The Eleventh Circuit’s decision in Drummond v. Southern Company Services has sharpened legal exposure for plan sponsors still relying on decades-old actuarial assumptions, particularly fixed interest rates and outdated mortality tables.
Raytheon settled a related pension equivalence case for around $59 million, while CITGO reached a settlement of approximately $10 million, signalling how costly this litigation can become.
Pending cases involving MetLife and Southern Company Services mean the legal landscape remains unsettled, making proactive compliance reviews more urgent than ever for plan sponsors.
The original lawsuit was filed on September 2, 2022, by Cohen Milstein and co-counsel on behalf of participants and beneficiaries of the Southern Company Pension Plan, alleging violations of ERISA.
Plaintiffs argued the plan used actuarial assumptions more than 70 years out of date when calculating joint and survivor annuities and pre-retirement survivor annuity charges, leaving married retirees short-changed.
The U.S. District Court for the Northern District of Georgia initially granted Southern Company’s motion to dismiss in July 2024, ruling that ERISA does not explicitly require plans to use reasonable or specified interest rates and mortality tables.
The Eleventh Circuit reversed that position, holding that ERISA’s actuarial equivalence provision requires plans to use assumptions that a reasonable actuary would employ at the time of benefit determination.
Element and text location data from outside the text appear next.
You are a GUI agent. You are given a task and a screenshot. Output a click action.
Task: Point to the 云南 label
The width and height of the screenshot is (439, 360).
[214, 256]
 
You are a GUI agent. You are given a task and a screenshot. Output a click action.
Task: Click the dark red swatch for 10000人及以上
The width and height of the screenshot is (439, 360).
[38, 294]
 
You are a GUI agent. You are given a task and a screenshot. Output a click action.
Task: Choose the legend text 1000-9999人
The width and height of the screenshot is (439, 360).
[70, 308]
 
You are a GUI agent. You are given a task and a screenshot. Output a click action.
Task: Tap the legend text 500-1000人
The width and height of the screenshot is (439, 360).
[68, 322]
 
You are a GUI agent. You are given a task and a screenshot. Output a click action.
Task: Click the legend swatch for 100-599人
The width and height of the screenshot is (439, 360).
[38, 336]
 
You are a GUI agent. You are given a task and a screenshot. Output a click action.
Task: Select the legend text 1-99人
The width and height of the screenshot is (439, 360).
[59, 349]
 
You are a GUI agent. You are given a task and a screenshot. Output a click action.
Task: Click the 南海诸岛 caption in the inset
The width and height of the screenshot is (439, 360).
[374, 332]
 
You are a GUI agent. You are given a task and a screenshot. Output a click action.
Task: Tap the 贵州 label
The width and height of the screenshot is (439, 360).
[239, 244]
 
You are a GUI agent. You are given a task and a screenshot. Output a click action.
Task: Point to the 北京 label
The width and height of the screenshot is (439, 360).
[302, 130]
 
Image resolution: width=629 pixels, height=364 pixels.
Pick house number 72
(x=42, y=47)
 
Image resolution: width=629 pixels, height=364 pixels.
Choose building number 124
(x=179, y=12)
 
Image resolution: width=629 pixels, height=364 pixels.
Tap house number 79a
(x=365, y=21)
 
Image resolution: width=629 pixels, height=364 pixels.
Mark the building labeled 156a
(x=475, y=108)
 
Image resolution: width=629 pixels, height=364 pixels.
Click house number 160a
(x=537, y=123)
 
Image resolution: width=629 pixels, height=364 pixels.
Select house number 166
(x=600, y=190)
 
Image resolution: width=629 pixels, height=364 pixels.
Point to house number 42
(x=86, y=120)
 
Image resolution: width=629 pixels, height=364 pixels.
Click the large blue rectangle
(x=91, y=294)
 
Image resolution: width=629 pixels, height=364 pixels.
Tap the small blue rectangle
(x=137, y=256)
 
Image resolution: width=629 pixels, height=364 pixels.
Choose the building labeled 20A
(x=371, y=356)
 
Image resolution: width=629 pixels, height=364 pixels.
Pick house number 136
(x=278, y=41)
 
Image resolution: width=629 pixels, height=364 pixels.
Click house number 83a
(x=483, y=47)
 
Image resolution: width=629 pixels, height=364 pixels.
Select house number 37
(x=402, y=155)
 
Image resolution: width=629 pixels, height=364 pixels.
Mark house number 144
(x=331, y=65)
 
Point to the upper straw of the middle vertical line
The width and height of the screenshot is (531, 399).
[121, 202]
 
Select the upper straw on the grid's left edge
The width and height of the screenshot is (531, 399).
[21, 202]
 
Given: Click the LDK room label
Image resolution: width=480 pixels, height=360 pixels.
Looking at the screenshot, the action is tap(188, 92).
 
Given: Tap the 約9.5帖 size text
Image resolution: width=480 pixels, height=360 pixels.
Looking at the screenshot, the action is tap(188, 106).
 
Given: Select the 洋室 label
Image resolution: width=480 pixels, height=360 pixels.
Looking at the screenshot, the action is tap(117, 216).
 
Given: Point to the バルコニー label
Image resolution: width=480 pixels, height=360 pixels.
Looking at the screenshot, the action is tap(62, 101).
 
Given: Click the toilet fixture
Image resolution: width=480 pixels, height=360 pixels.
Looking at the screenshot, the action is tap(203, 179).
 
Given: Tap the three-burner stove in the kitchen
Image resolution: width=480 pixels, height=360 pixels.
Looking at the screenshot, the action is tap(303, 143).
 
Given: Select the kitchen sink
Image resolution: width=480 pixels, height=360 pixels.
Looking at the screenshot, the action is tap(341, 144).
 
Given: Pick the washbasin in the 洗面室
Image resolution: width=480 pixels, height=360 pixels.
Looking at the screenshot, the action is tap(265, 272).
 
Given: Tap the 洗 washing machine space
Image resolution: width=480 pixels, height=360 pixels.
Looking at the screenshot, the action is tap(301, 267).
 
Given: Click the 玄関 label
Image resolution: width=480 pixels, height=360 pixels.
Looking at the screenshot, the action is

The Department of Labor supported the plaintiffs, arguing in its brief that ERISA’s requirement for actuarial equivalence between joint-and-survivor and single-life annuities necessarily demands the use of reasonable actuarial assumptions.
Legal advisers are now recommending that plan sponsors conduct a privileged review with actuaries and legal counsel to assess whether existing actuarial interest rates and mortality tables remain legally defensible.
One practical step is updating plan documents to incorporate by reference the IRC Section 417(e) mortality and interest rates, though doing so may trigger anti-cutback rule considerations under IRC Section 412(d).
Plan sponsors who retain their own assumptions should implement a formal governance process, with retirement committee charters requiring a review every three to five years alongside the plan’s actuary.
Documentation is equally important, with meeting minutes and actuary reports providing a clear record of the committee’s periodic determinations and any recommendations received.
Frozen legacy plans and plans merged from older arrangements are particularly vulnerable, as they often retain pre-1980s tables and fixed rates that no longer reflect current economic or demographic conditions.
The class action trend targeting actuarial equivalence calculations shows no sign of slowing, and plan sponsors who delay reviews risk joining a growing list of defendants facing nine-figure settlement demands.